## Aim of the exercise
For every line in the records below that holds "will", make a copy.

Stored data entries
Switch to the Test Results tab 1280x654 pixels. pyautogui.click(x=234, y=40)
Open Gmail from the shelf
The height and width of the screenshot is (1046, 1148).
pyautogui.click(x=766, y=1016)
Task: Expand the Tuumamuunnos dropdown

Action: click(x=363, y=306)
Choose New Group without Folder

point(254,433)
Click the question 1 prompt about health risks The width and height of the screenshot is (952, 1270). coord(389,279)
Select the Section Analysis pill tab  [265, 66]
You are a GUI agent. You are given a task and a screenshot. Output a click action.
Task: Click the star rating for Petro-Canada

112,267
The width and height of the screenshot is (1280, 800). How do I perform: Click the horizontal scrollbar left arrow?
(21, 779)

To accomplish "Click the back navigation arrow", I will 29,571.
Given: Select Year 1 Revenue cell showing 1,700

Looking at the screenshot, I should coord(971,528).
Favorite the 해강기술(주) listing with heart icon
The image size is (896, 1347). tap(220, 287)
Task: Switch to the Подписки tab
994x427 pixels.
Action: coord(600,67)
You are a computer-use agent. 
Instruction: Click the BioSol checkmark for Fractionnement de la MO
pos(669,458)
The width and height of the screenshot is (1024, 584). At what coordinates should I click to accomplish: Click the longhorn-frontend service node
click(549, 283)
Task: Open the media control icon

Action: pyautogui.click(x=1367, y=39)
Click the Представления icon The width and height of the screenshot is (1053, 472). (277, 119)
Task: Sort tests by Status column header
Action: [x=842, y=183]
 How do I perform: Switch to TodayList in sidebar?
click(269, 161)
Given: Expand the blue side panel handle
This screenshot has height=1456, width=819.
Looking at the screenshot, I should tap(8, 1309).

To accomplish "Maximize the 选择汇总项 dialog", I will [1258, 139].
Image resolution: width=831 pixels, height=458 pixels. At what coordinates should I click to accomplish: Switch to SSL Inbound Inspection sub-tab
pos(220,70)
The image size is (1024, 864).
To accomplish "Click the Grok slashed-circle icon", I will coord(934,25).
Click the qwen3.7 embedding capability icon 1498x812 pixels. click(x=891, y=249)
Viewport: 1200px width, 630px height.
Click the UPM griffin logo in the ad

## Exercise answer
To accomplish "Click the back navigation arrow", I will 29,571.
To accomplish "Maximize the 选择汇总项 dialog", I will [1258, 139].
To accomplish "Click the Grok slashed-circle icon", I will coord(934,25).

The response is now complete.